This is what a family in crisis looks like.
Since this film is just made of nightmares, the family dinner scene is still one of the more disturbing things I’ve ever witnessed. Even having seen this movie multiple times over nearly twenty years, I find this seen gravely unsettling. But why?
Everything in this scene is an affront to both my (the viewer) and society’s normative values. It turns into a grotesque mockery because it mocks every single thing that we as members of an egalitarian society and culture hold as the agreement between each other.
A young woman—bloodied, beaten, and in obvious extreme emotional distress—is tied to a chair with both arms out, unable to protect herself against any potential assault. She is held against her will to take part in a disturbing dinner tableau that features Spanish Manson, the duplicitous, dominant patriarch Gas Station Attendant, and (in a disturbing subversion of normatives) Leatherface wearing a woman’s face with makeup applied to it and a smart blue blazer. Grandpa also attends the dinner, only he’s a husk that looks like an animatronic mummy.
The walls are grimy and stained, the food is the stuff they feed you in the fifth circle of Hell’s cafeteria, and when Sally begins to scream, the “family” screams even louder in unison, eventually breaking into unrestrained laughter and mockery of her suffering.

Written instruction A |
Based on the dinner-scene passage, mark each statement yes or no and quote the words that decide it: (i) The young woman at the dinner is tied to a chair with both arms out. (ii) Grandpa is absent from the dinner. (iii) The family falls silent when Sally screams.
The records that follow are unrelated to the dinner-scene passage.

Extracted entries |

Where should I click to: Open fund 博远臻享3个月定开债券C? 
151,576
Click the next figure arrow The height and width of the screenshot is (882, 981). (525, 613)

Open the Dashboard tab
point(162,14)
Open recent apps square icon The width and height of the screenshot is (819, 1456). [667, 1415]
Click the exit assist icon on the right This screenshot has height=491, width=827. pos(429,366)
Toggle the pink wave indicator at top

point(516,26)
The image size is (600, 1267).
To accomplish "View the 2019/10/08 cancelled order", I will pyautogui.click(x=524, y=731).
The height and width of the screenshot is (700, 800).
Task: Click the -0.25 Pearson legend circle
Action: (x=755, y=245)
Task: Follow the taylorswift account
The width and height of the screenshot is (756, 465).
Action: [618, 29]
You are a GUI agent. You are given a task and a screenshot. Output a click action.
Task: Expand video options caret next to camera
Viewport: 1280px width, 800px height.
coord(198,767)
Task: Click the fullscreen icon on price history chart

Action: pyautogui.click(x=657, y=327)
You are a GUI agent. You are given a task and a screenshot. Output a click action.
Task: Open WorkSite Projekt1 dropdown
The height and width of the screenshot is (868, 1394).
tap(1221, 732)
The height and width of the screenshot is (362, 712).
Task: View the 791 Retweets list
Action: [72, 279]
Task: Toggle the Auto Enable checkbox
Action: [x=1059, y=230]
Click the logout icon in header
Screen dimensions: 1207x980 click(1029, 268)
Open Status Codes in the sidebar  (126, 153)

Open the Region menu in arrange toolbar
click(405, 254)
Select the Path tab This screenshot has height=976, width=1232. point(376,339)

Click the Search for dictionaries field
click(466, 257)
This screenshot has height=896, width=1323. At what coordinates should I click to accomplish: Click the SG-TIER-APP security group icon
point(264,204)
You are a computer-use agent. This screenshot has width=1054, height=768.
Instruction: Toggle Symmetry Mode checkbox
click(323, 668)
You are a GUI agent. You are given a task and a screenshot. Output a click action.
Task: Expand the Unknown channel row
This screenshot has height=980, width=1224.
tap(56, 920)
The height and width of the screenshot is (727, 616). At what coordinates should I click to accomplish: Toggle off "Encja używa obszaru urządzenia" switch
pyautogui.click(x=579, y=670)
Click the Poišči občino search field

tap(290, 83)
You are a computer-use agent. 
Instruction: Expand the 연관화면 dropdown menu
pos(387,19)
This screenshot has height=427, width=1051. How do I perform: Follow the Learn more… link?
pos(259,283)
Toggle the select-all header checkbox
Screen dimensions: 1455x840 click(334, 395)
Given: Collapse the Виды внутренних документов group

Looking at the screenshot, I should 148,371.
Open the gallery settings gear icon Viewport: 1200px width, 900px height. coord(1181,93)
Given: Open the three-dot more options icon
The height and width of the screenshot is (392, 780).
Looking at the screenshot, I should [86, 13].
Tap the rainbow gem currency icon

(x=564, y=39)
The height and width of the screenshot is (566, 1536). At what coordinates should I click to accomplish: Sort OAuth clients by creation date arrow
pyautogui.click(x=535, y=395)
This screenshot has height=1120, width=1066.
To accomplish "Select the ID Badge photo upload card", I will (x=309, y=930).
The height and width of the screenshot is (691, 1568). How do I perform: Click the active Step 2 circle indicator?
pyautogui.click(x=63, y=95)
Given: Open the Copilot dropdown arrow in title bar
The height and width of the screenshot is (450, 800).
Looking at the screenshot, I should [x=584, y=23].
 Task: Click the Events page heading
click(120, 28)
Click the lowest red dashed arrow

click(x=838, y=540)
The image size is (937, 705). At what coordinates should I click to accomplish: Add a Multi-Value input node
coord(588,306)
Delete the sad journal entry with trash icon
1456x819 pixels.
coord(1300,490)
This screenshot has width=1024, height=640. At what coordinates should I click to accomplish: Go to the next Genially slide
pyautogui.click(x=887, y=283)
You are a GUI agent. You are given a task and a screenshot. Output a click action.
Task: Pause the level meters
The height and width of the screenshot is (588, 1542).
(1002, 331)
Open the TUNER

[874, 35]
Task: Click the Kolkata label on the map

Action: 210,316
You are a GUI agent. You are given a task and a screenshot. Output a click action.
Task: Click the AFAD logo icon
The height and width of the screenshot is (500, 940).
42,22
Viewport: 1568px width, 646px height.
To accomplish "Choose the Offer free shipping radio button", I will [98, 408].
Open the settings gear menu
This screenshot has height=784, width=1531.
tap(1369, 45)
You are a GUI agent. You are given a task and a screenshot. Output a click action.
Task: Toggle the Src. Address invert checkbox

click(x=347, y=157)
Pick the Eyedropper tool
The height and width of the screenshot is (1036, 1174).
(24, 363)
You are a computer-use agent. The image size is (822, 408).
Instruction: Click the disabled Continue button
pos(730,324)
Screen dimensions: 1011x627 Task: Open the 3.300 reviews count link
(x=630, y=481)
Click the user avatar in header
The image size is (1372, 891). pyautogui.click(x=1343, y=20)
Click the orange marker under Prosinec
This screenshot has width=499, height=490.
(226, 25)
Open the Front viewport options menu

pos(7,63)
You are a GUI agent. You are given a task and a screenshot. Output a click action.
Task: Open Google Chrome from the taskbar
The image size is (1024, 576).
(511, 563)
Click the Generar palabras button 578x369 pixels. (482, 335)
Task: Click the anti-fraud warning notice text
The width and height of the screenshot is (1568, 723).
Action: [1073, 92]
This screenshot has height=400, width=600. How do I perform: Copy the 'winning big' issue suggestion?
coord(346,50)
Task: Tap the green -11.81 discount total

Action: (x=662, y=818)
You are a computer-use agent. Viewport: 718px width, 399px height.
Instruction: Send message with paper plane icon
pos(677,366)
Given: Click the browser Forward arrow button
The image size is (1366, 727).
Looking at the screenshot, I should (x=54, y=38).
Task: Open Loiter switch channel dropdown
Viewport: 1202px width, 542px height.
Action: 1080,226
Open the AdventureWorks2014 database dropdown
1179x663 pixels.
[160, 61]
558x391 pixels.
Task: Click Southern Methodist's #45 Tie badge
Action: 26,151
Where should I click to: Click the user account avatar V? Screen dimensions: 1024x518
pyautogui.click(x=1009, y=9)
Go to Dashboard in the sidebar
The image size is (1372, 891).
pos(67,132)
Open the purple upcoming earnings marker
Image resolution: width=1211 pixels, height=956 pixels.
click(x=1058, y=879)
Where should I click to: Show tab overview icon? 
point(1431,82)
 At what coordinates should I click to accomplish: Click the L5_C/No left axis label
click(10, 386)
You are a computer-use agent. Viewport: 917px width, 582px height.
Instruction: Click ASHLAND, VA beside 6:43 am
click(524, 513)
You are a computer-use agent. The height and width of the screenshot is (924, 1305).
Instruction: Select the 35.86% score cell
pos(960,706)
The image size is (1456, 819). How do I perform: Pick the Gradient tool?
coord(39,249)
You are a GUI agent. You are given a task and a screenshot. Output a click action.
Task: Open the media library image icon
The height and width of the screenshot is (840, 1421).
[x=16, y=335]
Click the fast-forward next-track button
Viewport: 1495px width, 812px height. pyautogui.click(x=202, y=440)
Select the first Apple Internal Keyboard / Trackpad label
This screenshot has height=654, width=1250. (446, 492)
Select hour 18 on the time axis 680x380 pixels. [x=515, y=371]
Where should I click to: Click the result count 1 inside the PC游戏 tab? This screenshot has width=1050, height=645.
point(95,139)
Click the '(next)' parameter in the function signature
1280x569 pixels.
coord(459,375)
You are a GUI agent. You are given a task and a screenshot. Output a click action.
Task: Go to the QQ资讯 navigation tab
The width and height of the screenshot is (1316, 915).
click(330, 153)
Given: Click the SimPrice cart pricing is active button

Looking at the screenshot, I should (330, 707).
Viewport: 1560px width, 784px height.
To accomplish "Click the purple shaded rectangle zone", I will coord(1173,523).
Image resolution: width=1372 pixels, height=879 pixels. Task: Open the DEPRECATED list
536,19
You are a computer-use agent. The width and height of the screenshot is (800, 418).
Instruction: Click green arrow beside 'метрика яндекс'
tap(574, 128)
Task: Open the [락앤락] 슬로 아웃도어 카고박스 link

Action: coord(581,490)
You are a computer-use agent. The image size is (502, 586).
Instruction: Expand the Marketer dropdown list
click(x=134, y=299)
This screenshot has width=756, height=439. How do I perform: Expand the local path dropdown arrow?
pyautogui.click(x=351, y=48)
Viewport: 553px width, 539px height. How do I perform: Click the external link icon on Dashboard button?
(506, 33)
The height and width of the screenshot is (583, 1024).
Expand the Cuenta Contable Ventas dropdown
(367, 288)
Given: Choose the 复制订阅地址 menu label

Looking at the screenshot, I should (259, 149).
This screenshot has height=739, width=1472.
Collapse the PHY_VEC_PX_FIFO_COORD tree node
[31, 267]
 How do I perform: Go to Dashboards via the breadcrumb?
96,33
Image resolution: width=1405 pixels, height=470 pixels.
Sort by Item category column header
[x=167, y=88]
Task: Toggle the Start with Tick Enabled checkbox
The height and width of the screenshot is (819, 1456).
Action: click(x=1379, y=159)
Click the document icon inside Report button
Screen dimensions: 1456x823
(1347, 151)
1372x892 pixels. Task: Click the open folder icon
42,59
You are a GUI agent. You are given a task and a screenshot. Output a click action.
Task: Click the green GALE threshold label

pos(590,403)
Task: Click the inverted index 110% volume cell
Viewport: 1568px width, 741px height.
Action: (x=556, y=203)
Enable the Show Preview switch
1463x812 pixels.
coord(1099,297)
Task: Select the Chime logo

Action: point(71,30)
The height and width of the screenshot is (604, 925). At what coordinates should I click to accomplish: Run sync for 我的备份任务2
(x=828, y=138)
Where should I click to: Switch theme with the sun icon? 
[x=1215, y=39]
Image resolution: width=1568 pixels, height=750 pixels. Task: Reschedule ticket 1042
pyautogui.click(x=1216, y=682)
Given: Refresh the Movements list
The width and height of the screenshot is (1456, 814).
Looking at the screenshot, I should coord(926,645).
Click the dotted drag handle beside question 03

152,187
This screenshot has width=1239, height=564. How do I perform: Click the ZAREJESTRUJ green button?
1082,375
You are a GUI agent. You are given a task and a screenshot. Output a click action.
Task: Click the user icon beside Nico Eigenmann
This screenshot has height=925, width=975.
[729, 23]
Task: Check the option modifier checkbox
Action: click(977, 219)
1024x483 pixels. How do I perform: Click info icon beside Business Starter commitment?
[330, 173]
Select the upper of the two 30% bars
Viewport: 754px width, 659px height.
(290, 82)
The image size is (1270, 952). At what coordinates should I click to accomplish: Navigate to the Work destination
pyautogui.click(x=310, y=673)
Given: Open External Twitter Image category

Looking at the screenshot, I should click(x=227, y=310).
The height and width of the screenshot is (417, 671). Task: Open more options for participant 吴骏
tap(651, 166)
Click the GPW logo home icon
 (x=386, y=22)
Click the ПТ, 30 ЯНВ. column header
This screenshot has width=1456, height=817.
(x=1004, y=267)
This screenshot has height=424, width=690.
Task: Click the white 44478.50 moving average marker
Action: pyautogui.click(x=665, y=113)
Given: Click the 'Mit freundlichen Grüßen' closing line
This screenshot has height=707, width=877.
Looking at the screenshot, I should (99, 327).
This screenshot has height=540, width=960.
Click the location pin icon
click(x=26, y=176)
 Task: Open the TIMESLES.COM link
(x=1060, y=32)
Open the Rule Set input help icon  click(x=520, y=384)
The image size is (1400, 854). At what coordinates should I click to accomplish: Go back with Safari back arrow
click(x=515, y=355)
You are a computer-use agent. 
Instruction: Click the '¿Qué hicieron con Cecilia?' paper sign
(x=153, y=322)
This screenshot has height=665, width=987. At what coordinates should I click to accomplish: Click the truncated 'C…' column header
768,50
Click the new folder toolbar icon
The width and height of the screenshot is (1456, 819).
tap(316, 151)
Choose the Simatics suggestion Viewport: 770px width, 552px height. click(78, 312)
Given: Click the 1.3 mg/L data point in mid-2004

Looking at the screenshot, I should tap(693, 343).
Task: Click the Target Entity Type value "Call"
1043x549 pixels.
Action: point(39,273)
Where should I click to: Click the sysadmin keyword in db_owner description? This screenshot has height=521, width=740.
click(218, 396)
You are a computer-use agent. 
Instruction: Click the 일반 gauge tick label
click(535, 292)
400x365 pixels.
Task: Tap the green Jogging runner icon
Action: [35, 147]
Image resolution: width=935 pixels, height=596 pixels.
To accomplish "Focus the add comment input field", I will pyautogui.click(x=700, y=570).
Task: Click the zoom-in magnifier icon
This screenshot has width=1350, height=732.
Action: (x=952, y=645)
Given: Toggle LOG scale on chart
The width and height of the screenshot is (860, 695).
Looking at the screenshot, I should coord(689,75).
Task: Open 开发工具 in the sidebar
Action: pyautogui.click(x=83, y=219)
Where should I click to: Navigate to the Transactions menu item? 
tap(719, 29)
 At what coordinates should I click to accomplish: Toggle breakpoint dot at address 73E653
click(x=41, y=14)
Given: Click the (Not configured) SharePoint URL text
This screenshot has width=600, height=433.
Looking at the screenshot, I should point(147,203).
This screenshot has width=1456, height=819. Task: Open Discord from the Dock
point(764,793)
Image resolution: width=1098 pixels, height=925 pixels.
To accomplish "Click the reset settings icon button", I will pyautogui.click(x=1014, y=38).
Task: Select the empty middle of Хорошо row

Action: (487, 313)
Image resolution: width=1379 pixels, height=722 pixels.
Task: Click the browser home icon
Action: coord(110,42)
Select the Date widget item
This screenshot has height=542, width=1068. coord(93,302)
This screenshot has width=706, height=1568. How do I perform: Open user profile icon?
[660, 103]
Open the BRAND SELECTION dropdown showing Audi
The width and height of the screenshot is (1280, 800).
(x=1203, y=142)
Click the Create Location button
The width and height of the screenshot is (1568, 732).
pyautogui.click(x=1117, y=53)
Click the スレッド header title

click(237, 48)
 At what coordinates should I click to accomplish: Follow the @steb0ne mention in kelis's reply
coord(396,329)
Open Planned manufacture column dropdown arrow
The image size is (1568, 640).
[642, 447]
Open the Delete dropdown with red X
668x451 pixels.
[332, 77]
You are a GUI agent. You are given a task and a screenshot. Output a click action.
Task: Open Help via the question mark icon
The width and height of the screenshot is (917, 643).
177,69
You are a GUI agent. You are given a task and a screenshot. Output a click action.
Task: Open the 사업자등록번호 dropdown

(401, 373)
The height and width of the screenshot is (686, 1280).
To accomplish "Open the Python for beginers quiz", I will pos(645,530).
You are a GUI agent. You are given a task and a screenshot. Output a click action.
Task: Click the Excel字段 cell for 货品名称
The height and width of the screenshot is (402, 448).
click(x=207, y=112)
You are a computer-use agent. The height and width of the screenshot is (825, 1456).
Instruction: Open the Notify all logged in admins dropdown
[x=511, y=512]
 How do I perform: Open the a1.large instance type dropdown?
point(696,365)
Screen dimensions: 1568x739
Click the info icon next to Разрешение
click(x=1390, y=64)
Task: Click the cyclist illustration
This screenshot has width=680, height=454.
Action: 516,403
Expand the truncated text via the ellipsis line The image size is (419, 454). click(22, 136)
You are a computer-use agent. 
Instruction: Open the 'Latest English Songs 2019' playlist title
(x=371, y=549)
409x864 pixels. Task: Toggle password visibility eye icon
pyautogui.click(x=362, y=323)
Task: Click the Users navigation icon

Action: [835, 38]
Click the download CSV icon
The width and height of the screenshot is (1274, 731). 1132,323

Written instruction B |
Please output the lines of the records starting at the line that contains "The height and width of the screenshot is (566, 1536)." and ending at the line that contains "pyautogui.click(x=535, y=395)", both included.

Written answer A |
(i) Yes: "is tied to a chair with both arms out"
(ii) No: "Grandpa also attends the dinner"
(iii) No: "the “family” screams even louder in unison"

Written answer B |
The height and width of the screenshot is (566, 1536). At what coordinates should I click to accomplish: Sort OAuth clients by creation date arrow
pyautogui.click(x=535, y=395)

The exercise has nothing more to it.